**Exercice court 1**
Indiquez si chacune des affirmations suivantes concorde avec l'extrait sur les activités forestières de la FAO, en répondant par oui ou par non et en citant mot pour mot le passage qui tranche. (a) L'Organisation prévoit d'établir des bureaux régionaux et nationaux pour conseiller les États Membres. (b) Les projets de développement exécutés sur le terrain lui sont confiés uniquement par le PNUD. (c) La FAO fournira des conseils techniques au Programme alimentaire mondial ONU/FAO.
**Exercice court 2**
Recopiez fidèlement le passage de l'extrait sur les activités forestières de la FAO compris entre « - De se tenir » et « problèmes d'intérêt international. », ces deux bornes incluses.

**Extrait**
A cette fin, l'Organisation continuera:

- De se tenir en rapport avec les Etats Membres et de leur dispenser ses conseils en leur écrivant, en leur dépêchant ses fonctionnaires et en établissant des bureaux régionaux et nationaux.

- De préparer et publier des documents et études comportant des statistiques ou résumés de conclusions techniques et économiques, afin d'informer les Etats Membres et, dans certains cas, d'aider les gouvernements à formuler et mettre en œuvre des politiques et projets de développement économique et social.

- D'organiser des réunions techniques ou de politique générale permettant l'échange d'informations et d'idées, et de coordonner les mesures à prendre éventuellement au sujet des problèmes d'intérêt international.

- D'aider les gouvernements, par l'intermédiaire de ses programmes sur le terrain, à exécuter les projets de développement des forêts et industries forestières qui lui sont confiés par le Programme des Nations Unies pour le développement (PNUD) ou d'autres organismes multilatéraux et bilatéraux.

- D'organiser des séminaires, centres de formation et voyages d'étude destinés à faire connaître des techniques particulières ou bien à permettre l'échange de points de vue ainsi que l'étude de nouvelles méthodes de planification et d'administration.

- De desservir les organes permanents régionaux ou spécialisés servant de centres de consultation sur des problèmes communs, et de coordonner toute action concertée dont pourraient décider les pays intéressés.

- De fournir des conseils techniques au Programme alimentaire mondial ONU/FAO, d'aider le Centre d'investissement de la FAO dans des études sur les possibilités d'investissement dans les programmes de développement forestier et de collaborer avec le Programme de coopération de la FAO destiné à encourager le monde des affaires à investir dans la foresterie et les industries forestières.

C'est ainsi que les futures activités de la FAO s'attacheront en priorité à renforcer le rôle que peuvent authentiquement jouer les forêts et les industries forestières dans le développement social et économique du monde.

**Matériel fourni**

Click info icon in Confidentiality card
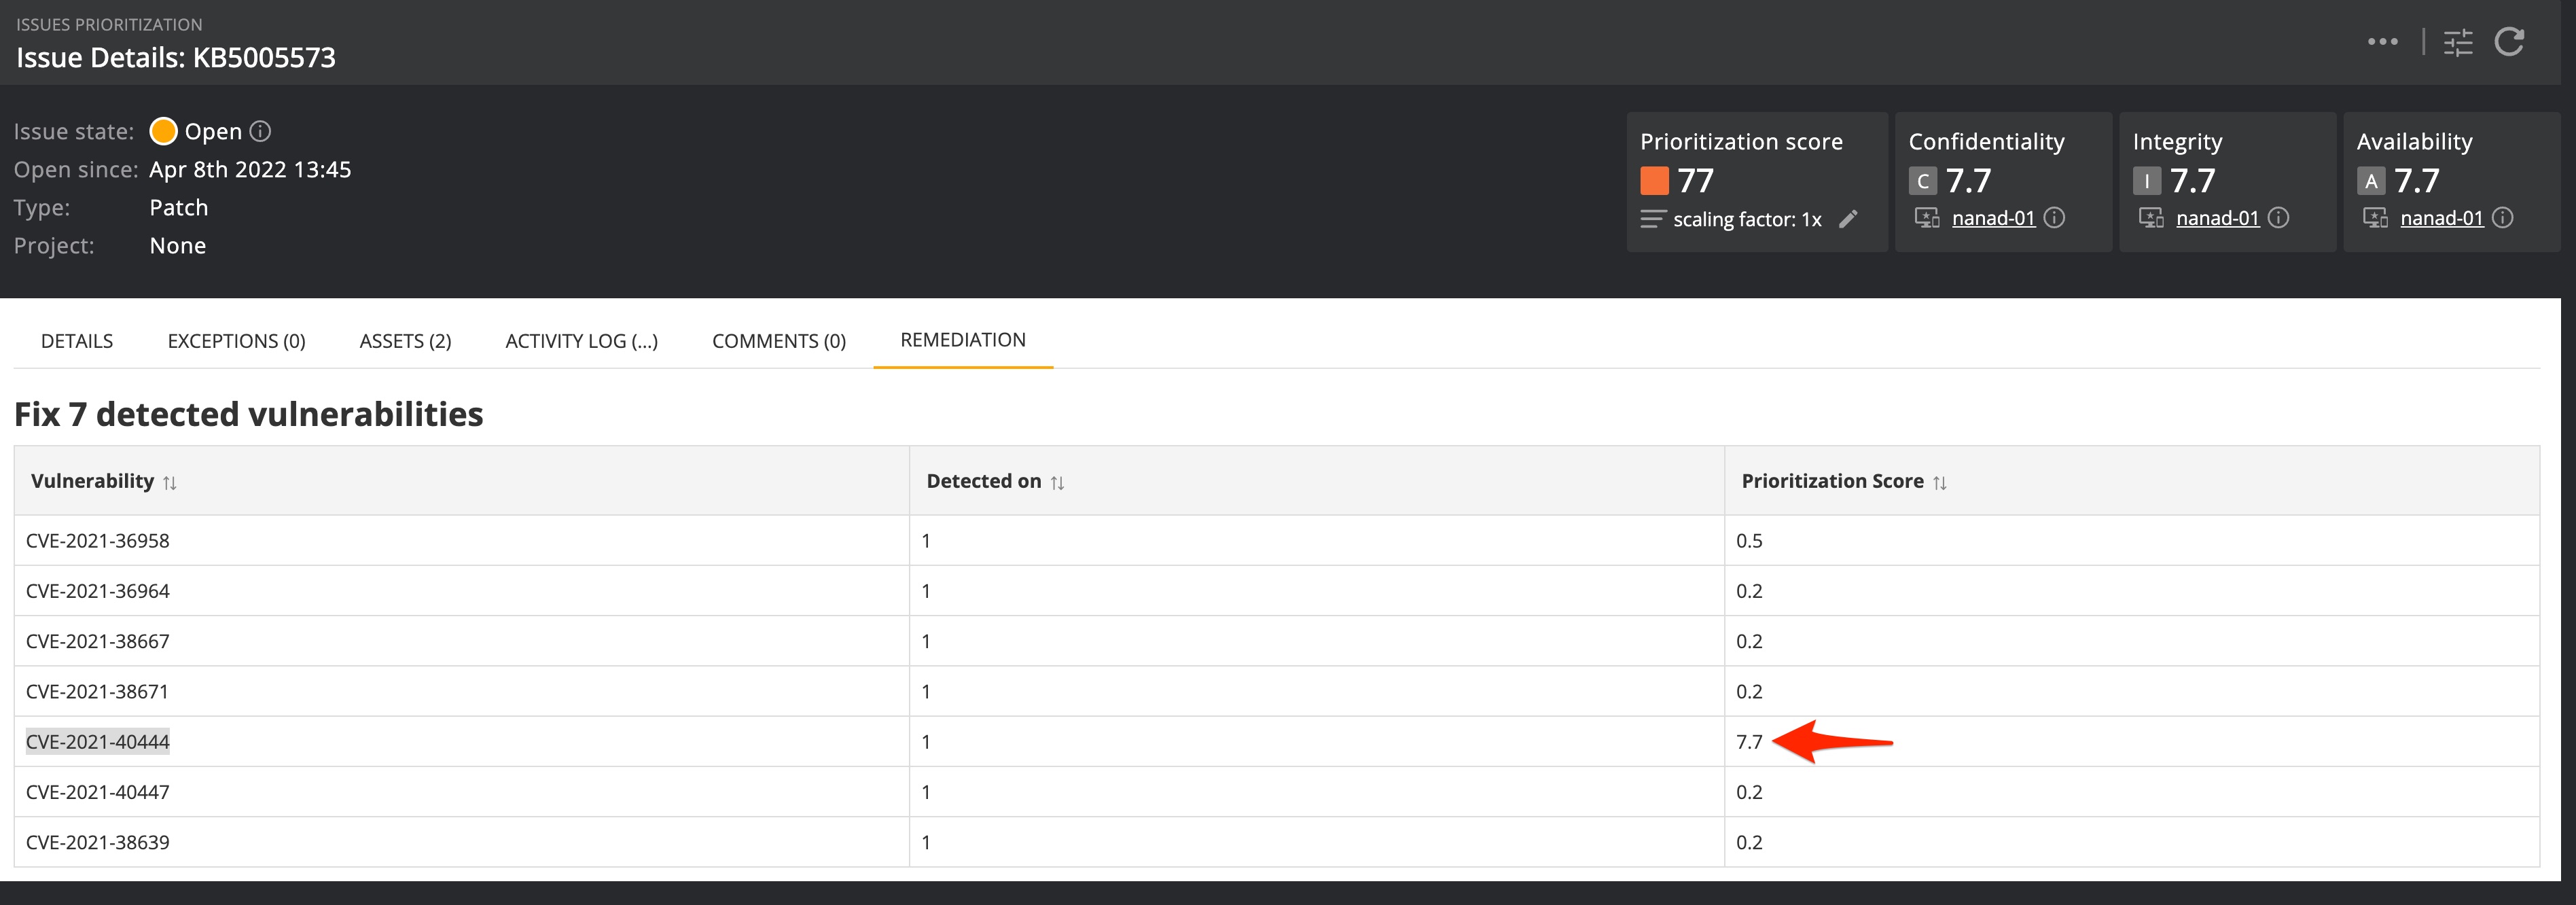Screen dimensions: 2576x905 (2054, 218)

**Réponse attendue 1**
(a) Oui : « en établissant des bureaux régionaux et nationaux ».
(b) Non : « par le Programme des Nations Unies pour le développement (PNUD) ou d'autres organismes multilatéraux et bilatéraux ».
(c) Oui : « De fournir des conseils techniques au Programme alimentaire mondial ONU/FAO ».

**Réponse attendue 2**
- De se tenir en rapport avec les Etats Membres et de leur dispenser ses conseils en leur écrivant, en leur dépêchant ses fonctionnaires et en établissant des bureaux régionaux et nationaux.

- De préparer et publier des documents et études comportant des statistiques ou résumés de conclusions techniques et économiques, afin d'informer les Etats Membres et, dans certains cas, d'aider les gouvernements à formuler et mettre en œuvre des politiques et projets de développement économique et social.

- D'organiser des réunions techniques ou de politique générale permettant l'échange d'informations et d'idées, et de coordonner les mesures à prendre éventuellement au sujet des problèmes d'intérêt international.